→ Task instructions
(1) In the text on the film Aakhir Palaayan Kab Tak, quote the passage that begins with the words "Aakhir Palaayan Kab Tak is" and ends after "acted in it.".
(2) According to the text on the film Aakhir Palaayan Kab Tak, who was its casting director?
(3) Carry on the text on the film Aakhir Palaayan Kab Tak, starting after its last sentence.

→ Extracted text
>> start
- Directed by: Mukul Vikram
- Written by: Mukul Vikram
- Produced by: Sohani Kumari Alka Choudhary
- Starring: Rajesh Sharma Bhushan Patiyal Chittaranjan Giri Gaurav Sharma Dheerendra Dwivedi
- Cinematography: M Ravichandran Thevar
- Edited by: Gurpreet Grewal
- Music by: J D Singh
- Release date: 16 February 2024;
- Country: India
- Language: Hindi
- Box office: ₹10.36 crore

= Aakhir Palaayan Kab Tak =

2024 Hindi film

Aakhir Palaayan Kab Tak is a 2024 Hindi drama film that was released on 16 February 2024. Directed and written by Mukul Vikram, the movie takes the audience on a journey through the life of a police officer who becomes the central figure in a tale of personal challenges and unraveling a complex web of lies in a seemingly peaceful town. Suraj Singh Mas was the casting director of the movie and also acted in it.
>> end
→ Available data
>> start
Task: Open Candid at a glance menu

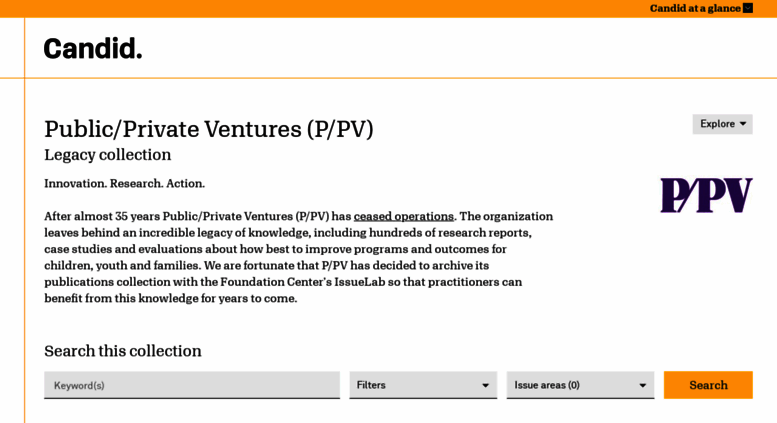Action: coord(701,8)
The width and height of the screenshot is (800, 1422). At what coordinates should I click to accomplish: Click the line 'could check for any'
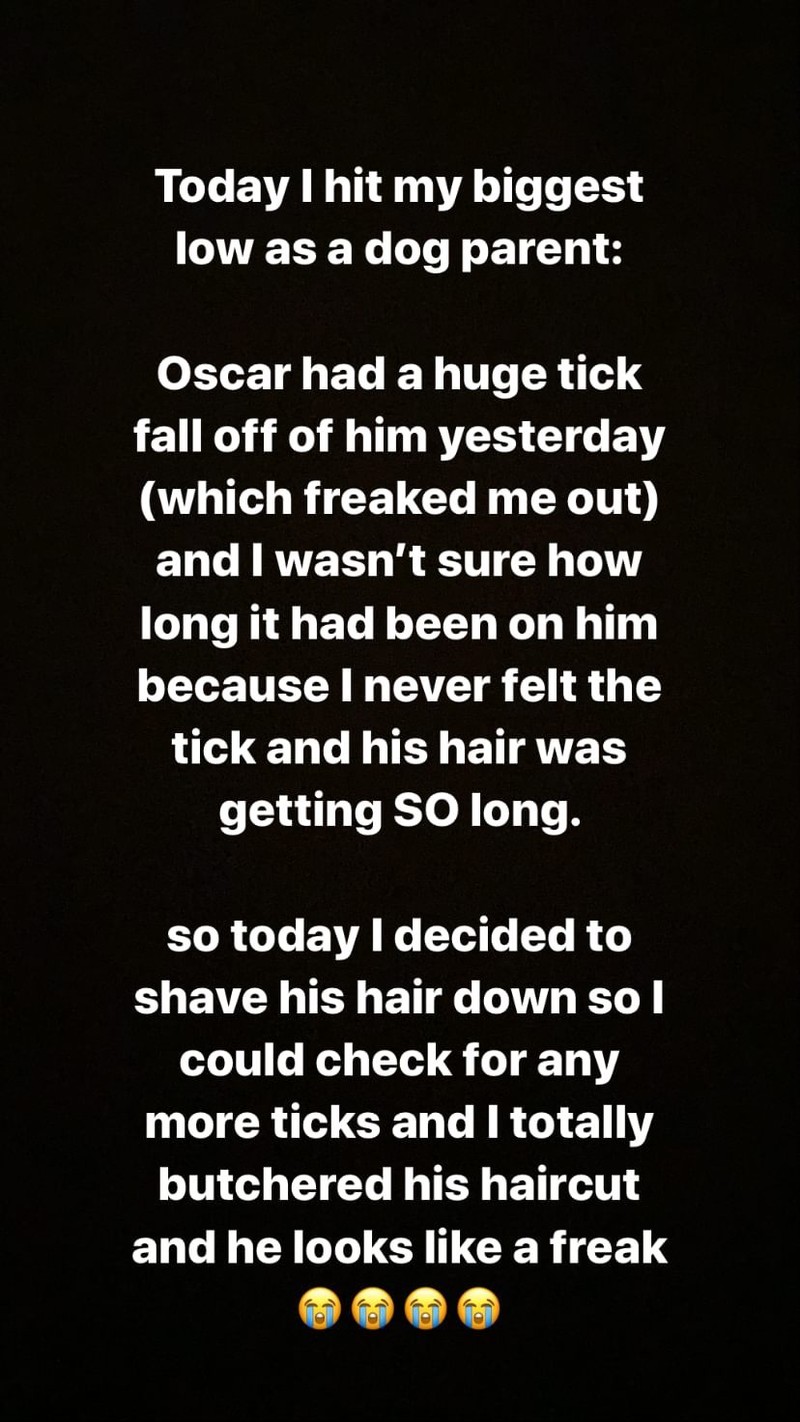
>> end
→ Task results
(1)
Aakhir Palaayan Kab Tak is a 2024 Hindi drama film that was released on 16 February 2024. Directed and written by Mukul Vikram, the movie takes the audience on a journey through the life of a police officer who becomes the central figure in a tale of personal challenges and unraveling a complex web of lies in a seemingly peaceful town. Suraj Singh Mas was the casting director of the movie and also acted in it.

(2) Suraj Singh Mas

(3)
== Plot ==
The storyline delves into the life of a dedicated police officer facing personal struggles while attempting to navigate a web of deceit within a tranquil town. The narrative unfolds the influence of dark forces exploiting community sentiments, weaving a captivating tale intricately connected to religious beliefs and communal issues. At the heart of the movie lies the leader's motivations, driven by an insatiable desire for property, thereby exploring themes of community manipulation and personal redemption.

== Release ==
The film was distributed by Cinepolis India. The released was for 16 February 2024 across India.

== Cast ==
- Bhushan Patiyal
- Rajesh Sharma (actor)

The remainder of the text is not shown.